Saint Laurent (Man-Infest): a polêmica em torno da maison francesa

Saído da Dior Homme para assumir a direção criativa da Maison Yves Saint- Laurent, Hedi Slimane tem sido protagonista de inúmeras polêmicas desde sua decisão em alterar o nome da emblemática casa francesa.

O exercício de rebranding da marca tem sido no mínimo confuso. Na semana anterior ao desfile, o departamento de imprensa enviou um e-mail instruindo a mídia em relação à nomenclatura da marca. A maison deve ser referida como ‘Yves Saint- Laurent’. ‘Saint- Laurent Paris’ é usada na logomarca, mas não deve ser usada quando falado ou escrito sobre a coleção(?). Os créditos da coleção, referentes às peças fotografadas: ‘Saint Laurent by Hedi Slimane’.
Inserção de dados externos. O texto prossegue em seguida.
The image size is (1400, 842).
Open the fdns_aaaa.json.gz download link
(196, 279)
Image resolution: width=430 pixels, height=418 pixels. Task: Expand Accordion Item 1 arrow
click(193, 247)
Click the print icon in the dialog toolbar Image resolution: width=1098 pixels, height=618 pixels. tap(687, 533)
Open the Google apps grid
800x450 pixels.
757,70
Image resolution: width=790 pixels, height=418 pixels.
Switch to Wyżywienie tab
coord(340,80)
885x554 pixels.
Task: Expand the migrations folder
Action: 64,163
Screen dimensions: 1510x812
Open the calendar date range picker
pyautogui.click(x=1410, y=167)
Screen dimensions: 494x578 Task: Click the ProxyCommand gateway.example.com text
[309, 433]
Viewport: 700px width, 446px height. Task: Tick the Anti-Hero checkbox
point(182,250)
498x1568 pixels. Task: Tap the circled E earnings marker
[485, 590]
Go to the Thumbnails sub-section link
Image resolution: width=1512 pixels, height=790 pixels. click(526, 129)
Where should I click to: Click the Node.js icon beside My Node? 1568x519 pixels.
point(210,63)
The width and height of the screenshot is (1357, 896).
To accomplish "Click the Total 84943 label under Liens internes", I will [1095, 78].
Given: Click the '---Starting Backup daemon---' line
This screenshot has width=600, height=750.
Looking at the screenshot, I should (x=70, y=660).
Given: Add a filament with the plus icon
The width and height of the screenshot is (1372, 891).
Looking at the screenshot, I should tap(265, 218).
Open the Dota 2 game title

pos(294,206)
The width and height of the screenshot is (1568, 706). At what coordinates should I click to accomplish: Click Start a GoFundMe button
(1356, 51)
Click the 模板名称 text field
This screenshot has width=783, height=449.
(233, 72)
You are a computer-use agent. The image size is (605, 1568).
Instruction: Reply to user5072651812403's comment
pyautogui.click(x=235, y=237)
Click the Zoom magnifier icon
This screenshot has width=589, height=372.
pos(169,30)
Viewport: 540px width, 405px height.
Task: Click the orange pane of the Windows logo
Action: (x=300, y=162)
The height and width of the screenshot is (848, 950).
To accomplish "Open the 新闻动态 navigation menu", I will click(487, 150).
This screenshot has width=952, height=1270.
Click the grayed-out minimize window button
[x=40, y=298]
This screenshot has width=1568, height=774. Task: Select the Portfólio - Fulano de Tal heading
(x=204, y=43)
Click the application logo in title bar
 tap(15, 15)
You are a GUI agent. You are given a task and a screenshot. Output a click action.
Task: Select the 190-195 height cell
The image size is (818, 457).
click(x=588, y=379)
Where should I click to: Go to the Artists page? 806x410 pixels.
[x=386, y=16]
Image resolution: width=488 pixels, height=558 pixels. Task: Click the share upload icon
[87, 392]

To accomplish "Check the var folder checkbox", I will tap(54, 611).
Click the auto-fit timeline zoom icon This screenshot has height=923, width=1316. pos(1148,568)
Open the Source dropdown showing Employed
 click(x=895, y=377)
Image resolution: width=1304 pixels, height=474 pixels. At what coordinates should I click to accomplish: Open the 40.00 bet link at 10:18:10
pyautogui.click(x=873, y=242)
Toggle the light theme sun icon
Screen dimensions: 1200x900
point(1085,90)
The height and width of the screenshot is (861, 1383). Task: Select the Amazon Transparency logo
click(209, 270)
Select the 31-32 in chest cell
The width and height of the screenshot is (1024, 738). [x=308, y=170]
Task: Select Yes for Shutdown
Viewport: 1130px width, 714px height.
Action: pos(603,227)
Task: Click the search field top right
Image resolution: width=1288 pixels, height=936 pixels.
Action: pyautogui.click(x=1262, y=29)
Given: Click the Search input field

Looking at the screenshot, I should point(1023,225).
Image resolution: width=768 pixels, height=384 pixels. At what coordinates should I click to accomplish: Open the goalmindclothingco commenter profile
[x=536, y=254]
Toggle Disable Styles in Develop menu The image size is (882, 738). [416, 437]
Hedi Slimane. Vilão de novela?

A primeira loja dedicada ao novo conceito foi inaugurada em Shangai e aquela de Milão abandonou a tradicional Via Montenapoleone para se instalar em uma de suas perpendiculares sob o nome Saint Laurent.

Ainda em setembro, a campanha da marca, elaborada pelo próprio Slimane, surpreendeu por exibir o rocker Christopher Owens com suas madeixas e tatuagens a dorso nu e sem alguma peça da marca. No final de semana que antecedeu ao desfile, o estilista lançou o novo site da grife com e-commerce dedicado somente às suas criações.

A paciente espera da imprensa internacional, ao contrário do que se esperava, surtiu mais desapontamentos do que elogios. É bem verdade que a equipe de relações públicas da marca contribuiu intensamente para o insucesso do desfile-début de Slimane. Jornalistas renomados e críticos de moda foram remitidos à segunda ou terceira fila e até mesmo colocados em pé enquanto outros nem sequer foram convidados. Um desses casos é a crítica do New York Times Cathy Horyn. Autêntica e dotada de uma língua afiada, Cathy fez questão de publicar que não tinha sido convidada ao desfile e que por isso suas impressões eram como a de muitos outros… Feita das fotos do desfile.

Realizado no Grand Palais em Paris, no dia 1 de outubro, o desfile recebeu 400 convidados porém foi incapaz de conquistar o público. O desejo de liberdade e modernidade anteriormente anunciado não compareceu à passarela. Modelos que marcaram o final dos anos 60 e início dos anos 70 revisitados em uma modelagem enxuta, não causaram grandes emoções. Estavam lá o smoking, a túnica safari e o chapéu boêmio de abas largas, entre outros.

A luz fraca e a música baixa, ao contrário de inspirar o escurinho boêmio, ofuscou os detalhes das peças, em sua maioria, pretas. Algumas cores foram contempladas mas nenhuma de forma expressiva.

Surpreendentemente, a imprensa foi avisada que o estilista não responderia a nenhuma pergunta após o desfile no backstage, mas que estaria pronto a receber cumprimentos.

Depois do desfile, Hedi Slimane não se conteve e publicou uma carta aberta onde — em caráter um tanto quanto sarcástico — insulta a jornalista do NY Times. A infantilidade é tamanha que a carta se intitula My Own Times.

Me pergunto qual é a grande vantagem de todo este movimento. Qual seria o real objetivo ao destruir uma das logos mais bonitas e perfeitas da história da moda? Yves Saint- Laurent, ao longo do século XX, simbolizou irreverente elegância e sensualidade inovadora. Yves foi o grande criador, um gênio que buscou riquezas culturais de diversos países, criando paletas inesquecíveis; que uniu o preto ao rosa como um clássico. Foi Saint-Laurent que nas artes fez nascer vestidos e conjuntos, que merecidamente foram imortalizados na história da moda e do costume. Dotado de um amor imenso por sua arte, era Yves que todas as coleções assinava com um coração estilizado.